### Qué se pide
En el texto sobre la comida y el desgaste de los sanitarios, ¿cuántas personas se calcula que sufren Trastornos de la Conducta Alimentaria en España?

### Texto elegido

....................

Tanto el confinamiento como la acumulación de alimentos por miedo al desabastecimiento, así como también el hecho de pasar más tiempo en el hogar, han propiciado conductas de mal control de los impulsos alimentarios (y no sólo alimentarios, como sucede con quienes sufren de una adicción a sustancias).
Se calcula que en España hay unas 400.000 personas afectadas por Trastornos de la Conducta Alimentaria, y estas manifestaciones suelen ser sólo la punta de un iceberg constituido por otros problemas mas profundos y a veces no identificados como la ansiedad, depresión, baja autoestima o mala gestión de las emociones y conflictos.
Se ha observado muchos casos de empeoramiento durante el confinamiento en casos de trastornos alimentarios ya existentes antes de la pandemia. Sin embargo, curiosamente, también ha habido una evolución favorable en personas a quienes el control externo por parte de la familia les ha ido bien, aunque en menor proporción que en el primer grupo.
Por otro lado, en la población en general nos hemos encontrado con personas que, sin tener un problema de conducta alimentaria previo, eran población de riesgo y la situación de la pandemia les ha impulsado a comer como válvula de escape, lo que ha propiciado la instauración de un problema alimentario.
EL BURNOUT (o desgaste profesional de los sanitarios)
Mucho antes de la pandemia (varios decenios atrás) ya se detectó un trastorno consistente en un desgaste profesional que afectaba a los profesionales sanitarios. Inicialmente los estudios de este síndrome se centraron en los médicos y llegaron a la conclusión de una epidemia de agotamiento laboral que respondía a una constelación multicausal. Nos estamos refiriendo al llamado “Burnout”, un problema de agotamiento emocional de médicos y personal de enfermería que ha sido estudiado en Francia, Italia y España concluyendo que el agotamiento emocional, el estrés, las crisis de ansiedad, la depresión y el insomnio eran sus principales síntomas.

....................

### Datos aportados
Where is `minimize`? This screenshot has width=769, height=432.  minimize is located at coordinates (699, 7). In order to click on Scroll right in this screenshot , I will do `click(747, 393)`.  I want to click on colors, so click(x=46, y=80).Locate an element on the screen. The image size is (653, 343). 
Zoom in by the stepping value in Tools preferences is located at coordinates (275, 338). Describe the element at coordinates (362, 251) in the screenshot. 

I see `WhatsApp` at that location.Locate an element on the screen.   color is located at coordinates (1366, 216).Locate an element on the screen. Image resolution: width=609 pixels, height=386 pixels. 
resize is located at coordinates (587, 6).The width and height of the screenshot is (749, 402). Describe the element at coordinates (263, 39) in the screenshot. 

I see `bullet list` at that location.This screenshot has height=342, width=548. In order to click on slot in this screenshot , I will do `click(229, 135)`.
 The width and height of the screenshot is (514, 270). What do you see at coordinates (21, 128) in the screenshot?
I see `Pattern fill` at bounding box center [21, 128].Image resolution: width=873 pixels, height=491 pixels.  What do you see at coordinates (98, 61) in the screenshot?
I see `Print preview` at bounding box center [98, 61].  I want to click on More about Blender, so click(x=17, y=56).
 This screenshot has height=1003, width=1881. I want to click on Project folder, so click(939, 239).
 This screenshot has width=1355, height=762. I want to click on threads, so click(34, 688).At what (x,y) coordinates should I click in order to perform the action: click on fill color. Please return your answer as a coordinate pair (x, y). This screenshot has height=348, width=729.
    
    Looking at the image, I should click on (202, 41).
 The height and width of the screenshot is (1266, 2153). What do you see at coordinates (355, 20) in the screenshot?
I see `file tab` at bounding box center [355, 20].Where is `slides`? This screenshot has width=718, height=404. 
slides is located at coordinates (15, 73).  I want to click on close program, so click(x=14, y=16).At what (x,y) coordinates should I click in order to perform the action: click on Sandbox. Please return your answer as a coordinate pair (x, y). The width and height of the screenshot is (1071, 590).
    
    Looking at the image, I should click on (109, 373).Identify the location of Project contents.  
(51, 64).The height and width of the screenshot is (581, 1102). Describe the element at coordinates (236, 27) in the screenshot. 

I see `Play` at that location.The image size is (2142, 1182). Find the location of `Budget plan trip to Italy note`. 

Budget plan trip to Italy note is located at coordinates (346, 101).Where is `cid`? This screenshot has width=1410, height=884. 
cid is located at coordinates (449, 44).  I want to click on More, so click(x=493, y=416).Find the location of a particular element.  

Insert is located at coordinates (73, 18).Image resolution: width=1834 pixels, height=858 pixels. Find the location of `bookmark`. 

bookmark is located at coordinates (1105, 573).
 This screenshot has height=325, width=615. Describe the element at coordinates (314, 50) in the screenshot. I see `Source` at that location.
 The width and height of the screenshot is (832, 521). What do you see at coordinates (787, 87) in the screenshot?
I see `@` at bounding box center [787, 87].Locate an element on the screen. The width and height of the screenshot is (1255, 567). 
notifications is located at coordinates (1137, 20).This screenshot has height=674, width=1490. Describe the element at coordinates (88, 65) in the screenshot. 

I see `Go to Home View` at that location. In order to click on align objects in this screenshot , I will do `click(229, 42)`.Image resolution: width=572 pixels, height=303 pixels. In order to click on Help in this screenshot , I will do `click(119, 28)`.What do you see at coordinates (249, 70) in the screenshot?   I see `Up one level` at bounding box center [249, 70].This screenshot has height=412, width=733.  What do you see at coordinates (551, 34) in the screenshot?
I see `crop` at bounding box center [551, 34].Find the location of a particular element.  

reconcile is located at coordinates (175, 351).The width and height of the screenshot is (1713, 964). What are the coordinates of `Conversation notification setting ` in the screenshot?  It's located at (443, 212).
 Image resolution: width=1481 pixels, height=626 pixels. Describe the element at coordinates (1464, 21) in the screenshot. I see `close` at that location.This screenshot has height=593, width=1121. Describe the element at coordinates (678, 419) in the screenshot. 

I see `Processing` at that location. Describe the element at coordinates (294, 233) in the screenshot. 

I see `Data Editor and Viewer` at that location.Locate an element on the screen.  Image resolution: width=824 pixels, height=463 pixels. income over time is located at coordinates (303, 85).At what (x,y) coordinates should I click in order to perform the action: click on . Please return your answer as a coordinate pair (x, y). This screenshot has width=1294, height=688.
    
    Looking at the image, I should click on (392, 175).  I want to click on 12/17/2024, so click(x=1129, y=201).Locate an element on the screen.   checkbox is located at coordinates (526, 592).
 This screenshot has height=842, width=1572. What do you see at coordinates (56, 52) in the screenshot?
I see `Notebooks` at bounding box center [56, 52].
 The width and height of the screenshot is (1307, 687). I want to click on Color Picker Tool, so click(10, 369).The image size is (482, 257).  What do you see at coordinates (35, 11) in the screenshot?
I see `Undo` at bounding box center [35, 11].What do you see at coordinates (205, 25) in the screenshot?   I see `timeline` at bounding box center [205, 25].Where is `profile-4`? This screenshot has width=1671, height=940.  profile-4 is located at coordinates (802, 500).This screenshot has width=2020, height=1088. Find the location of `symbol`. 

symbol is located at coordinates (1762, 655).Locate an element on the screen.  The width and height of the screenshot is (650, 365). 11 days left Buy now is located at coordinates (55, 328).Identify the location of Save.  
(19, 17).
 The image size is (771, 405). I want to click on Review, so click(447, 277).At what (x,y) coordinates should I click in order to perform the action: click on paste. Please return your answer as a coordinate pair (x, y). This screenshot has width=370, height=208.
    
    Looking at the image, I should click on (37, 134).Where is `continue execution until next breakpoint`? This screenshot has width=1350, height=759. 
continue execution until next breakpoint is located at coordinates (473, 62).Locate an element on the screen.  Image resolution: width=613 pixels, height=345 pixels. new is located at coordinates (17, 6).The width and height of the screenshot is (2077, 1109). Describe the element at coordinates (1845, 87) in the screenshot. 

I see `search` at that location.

....................

### Tu respuesta
Unas 400.000 personas.